• Task instructions: Reproduce the rows verbatim, everything from the start of the rows down to the line containing "click(x=367, y=412)", both ends included. Omit the pictures from your answer.

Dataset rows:
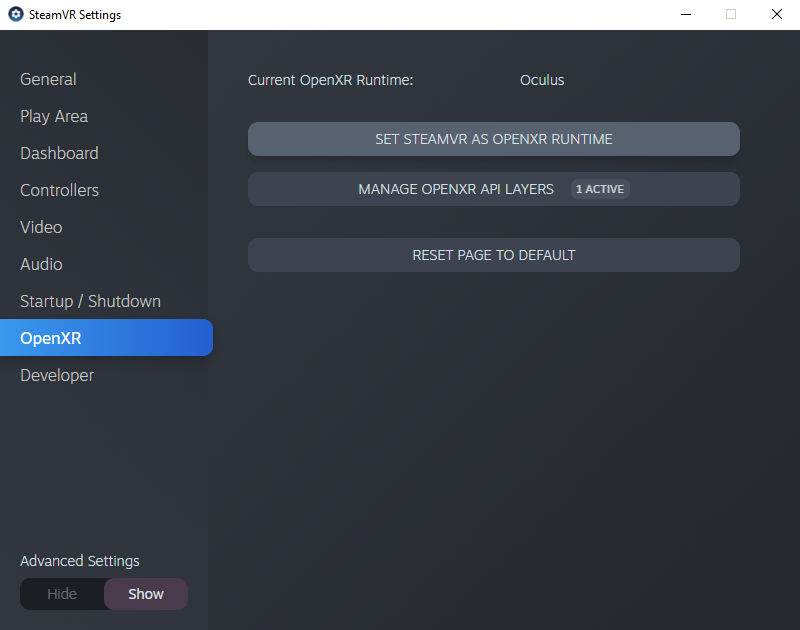Switch Advanced Settings to Show
Image resolution: width=800 pixels, height=630 pixels.
(x=146, y=594)
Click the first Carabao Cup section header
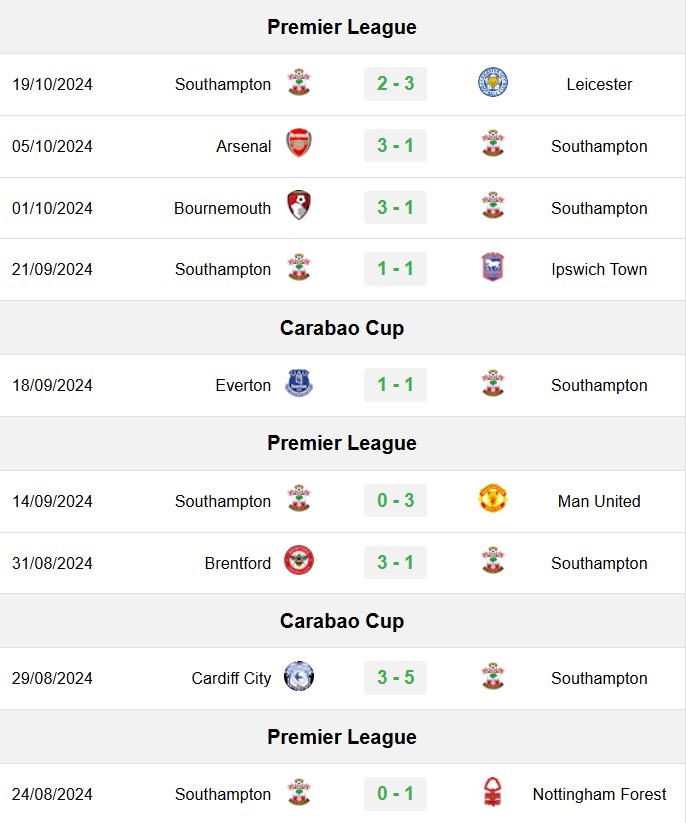Viewport: 686px width, 823px height. click(342, 328)
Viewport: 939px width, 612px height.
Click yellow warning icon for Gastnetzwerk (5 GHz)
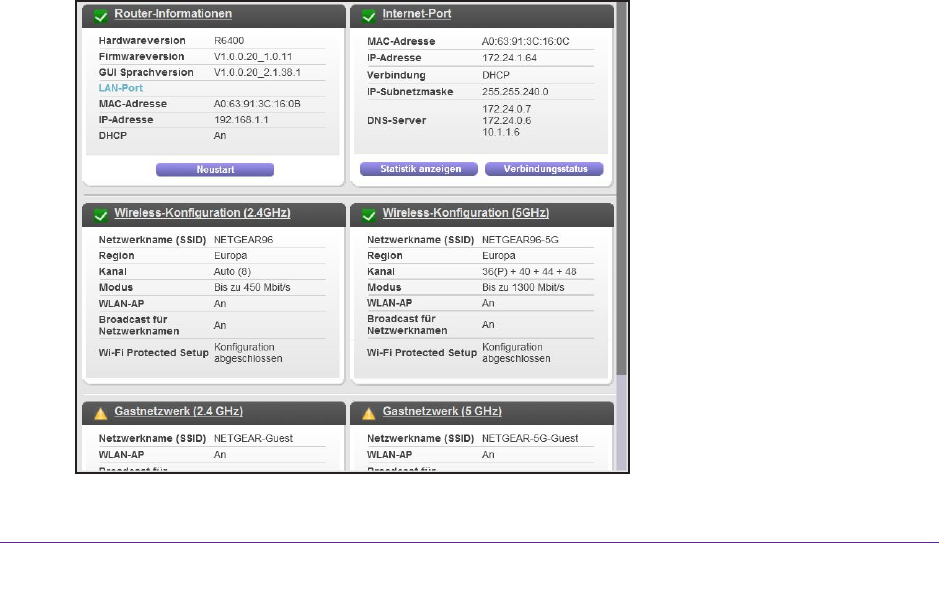click(x=367, y=412)
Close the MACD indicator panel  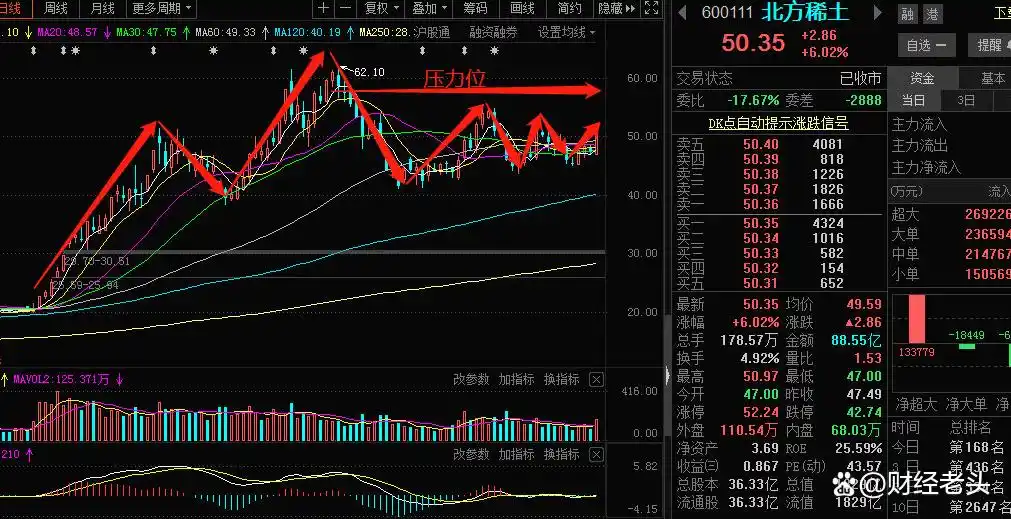pyautogui.click(x=596, y=455)
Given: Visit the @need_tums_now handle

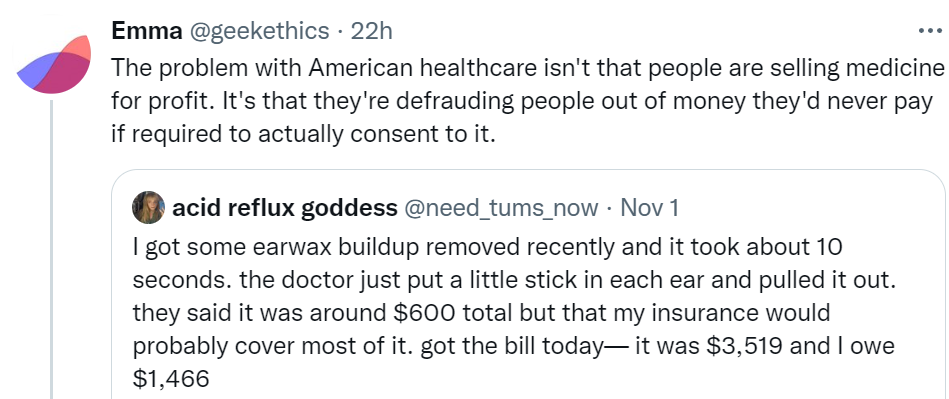Looking at the screenshot, I should coord(501,208).
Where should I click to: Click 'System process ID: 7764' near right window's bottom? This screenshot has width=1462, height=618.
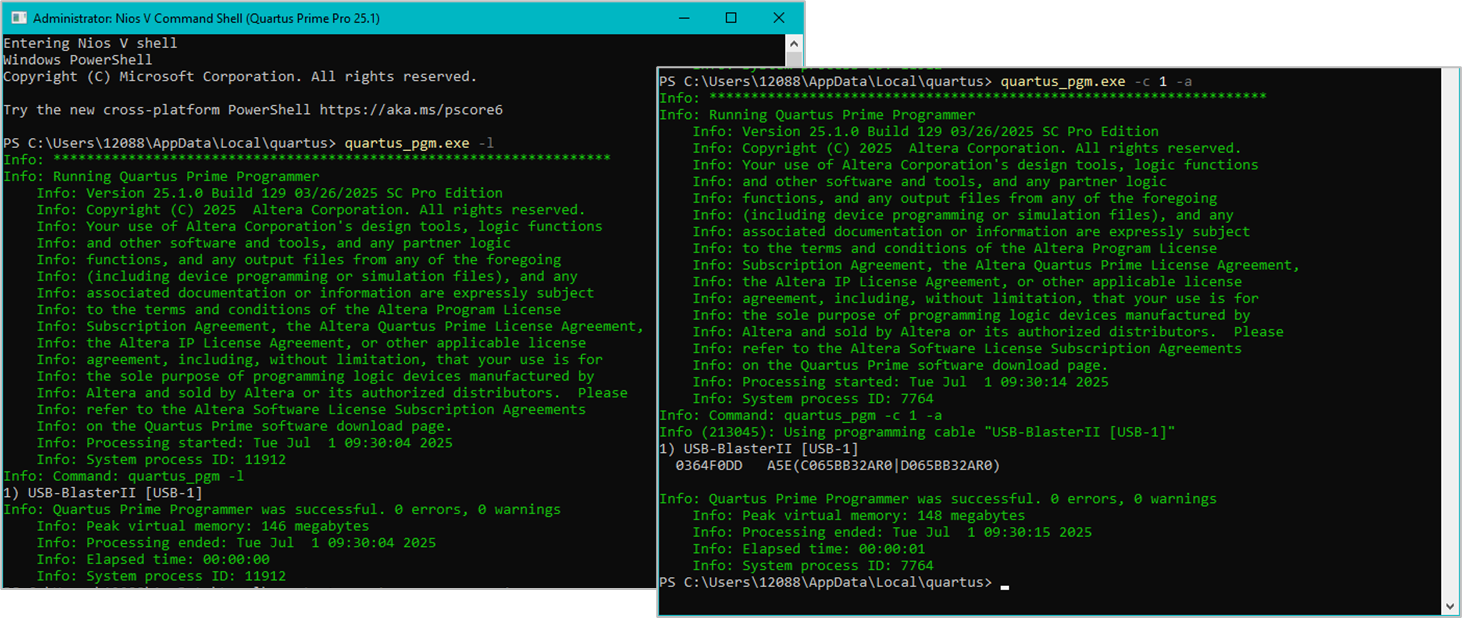pyautogui.click(x=812, y=566)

• Worked answer:
Switch Advanced Settings to Show
Image resolution: width=800 pixels, height=630 pixels.
(x=146, y=594)
Click the first Carabao Cup section header
Viewport: 686px width, 823px height. click(342, 328)
Viewport: 939px width, 612px height.
Click yellow warning icon for Gastnetzwerk (5 GHz)
click(x=367, y=412)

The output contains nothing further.